I have had an extra vibrant string of students this week–sociological studies on Michael Jackson, human geography of Tanzania, critical analyses of fast food and white pseudo-activism. Community college is obviously more diverse than my tiny liberal arts alma mater, and the students I tutor are no exception. Their opinions and experience often challenge my own academically-steeped politics, and I have to shut my white, Bachelor’s degreed, class privileged mouth and hear what they have to say. It’s humbling to be reminded that queerness and gender non-conformance aren’t the limits of  diversity in my current tutoring job.

Too bad admin is such a mess, because SCCC students rule.

Tutor

I’m trying to not get wildly upset at the SCCC administrators about their totally useless tutor training. The most difficult part of my grumpy energy is that I don’t even know who to direct my comments towards; everyone I’ve tried to communicate with has pointed me to someone else. It almost feels as if they are playing a bureaucratic trick, dangling a treat in front of me as I leap through hoop after hoop like a miniature horse.

The obsession with education psychology has really gotten out of hand–instead of addressing systemic inequalities, educators replace these difficult subjects with frilly, feel-good psychobabble on “self-regulated learning.”

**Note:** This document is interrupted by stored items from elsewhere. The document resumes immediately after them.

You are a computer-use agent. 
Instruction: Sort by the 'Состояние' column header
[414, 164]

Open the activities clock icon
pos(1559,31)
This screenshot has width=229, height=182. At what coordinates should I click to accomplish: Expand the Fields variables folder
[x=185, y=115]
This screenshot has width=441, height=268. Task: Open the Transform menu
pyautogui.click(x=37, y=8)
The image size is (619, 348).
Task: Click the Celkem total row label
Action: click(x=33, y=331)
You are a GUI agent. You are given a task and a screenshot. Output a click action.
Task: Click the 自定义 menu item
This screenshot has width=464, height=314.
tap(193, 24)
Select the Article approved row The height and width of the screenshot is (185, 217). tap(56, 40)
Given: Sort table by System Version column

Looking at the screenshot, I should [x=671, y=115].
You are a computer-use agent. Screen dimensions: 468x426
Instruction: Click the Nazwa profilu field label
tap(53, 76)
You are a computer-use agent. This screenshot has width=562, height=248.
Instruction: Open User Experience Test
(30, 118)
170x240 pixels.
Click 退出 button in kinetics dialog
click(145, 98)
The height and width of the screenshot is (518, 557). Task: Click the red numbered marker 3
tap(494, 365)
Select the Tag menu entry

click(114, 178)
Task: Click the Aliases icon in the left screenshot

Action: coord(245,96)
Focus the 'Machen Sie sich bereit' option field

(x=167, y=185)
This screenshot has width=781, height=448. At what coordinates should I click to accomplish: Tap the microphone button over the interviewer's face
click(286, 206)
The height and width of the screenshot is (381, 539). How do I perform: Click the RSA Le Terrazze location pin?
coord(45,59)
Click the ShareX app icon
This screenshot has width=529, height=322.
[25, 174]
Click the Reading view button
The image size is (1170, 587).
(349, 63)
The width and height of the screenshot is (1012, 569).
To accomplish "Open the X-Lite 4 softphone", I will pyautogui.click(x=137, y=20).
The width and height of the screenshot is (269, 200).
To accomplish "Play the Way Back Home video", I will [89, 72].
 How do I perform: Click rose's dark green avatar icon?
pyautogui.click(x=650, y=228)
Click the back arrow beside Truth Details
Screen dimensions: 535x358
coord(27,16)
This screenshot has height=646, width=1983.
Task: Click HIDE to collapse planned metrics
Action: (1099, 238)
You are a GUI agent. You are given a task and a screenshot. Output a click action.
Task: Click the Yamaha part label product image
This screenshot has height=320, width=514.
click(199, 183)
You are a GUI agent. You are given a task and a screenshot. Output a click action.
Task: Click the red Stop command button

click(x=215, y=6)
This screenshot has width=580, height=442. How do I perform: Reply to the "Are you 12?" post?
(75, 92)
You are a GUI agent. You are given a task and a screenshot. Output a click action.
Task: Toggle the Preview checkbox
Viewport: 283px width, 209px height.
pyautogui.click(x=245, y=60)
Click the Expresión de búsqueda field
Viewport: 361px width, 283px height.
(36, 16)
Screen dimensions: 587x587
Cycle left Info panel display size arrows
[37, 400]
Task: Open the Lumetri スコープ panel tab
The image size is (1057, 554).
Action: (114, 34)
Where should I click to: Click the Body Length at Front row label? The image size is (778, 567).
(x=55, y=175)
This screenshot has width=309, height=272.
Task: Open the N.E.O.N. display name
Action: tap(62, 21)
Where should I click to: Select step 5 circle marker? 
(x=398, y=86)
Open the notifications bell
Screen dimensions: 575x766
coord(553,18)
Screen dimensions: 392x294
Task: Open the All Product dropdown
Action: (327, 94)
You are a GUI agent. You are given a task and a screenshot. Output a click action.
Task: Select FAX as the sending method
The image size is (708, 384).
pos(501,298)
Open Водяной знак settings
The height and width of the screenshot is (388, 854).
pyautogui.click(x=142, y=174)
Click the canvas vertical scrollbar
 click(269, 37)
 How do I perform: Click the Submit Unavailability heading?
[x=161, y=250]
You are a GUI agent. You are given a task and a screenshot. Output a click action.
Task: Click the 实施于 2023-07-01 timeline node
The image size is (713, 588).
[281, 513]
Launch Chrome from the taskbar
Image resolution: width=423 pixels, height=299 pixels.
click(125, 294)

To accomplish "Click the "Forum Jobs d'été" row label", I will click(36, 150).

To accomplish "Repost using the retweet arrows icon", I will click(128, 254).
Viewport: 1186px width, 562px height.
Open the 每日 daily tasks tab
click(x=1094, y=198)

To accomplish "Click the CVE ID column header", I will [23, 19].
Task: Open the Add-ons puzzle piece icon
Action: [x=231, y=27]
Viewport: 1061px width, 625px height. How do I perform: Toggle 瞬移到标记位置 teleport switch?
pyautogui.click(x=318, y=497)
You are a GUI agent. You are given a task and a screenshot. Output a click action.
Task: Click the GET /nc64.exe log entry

Of course, the systemic inequalities critique would require some self-regulated privilege checks, not to mention some reverse brainwashing.

Job

Hiring timelines are the worst. I was always under the impression that folks posted hiring memos when they needed a person to start working soon or immediately.

I was apparently misinformed.

Most of the jobs I’ve applied to that I’m really excited about have taken weeks to get back to me, if I’ve even heard back from them. I emailed HR at UW to follow up on a perfect-sounding position as an academic advisor in the English department. It’s been two full months since I applied, and their hiring timeline says “4-6 weeks, sometimes more.” So, you know, just checking in.

Nothing. A canned response of their hiring timeline policy. Ugh.

Not that I’m not OK with working 20 hours a week tutoring. That leaves lots of time for writing, reading, cleaning, cooking, and playing with my cat. Not to mention the other 20 hours that I spend per week on Craigslist, my various social media profiles, Indeed, and wherever else.

It’s harder to be an academic/creative workaholic since our industries are imploding. (And I don’t want to tutor spoiled high schoolers.)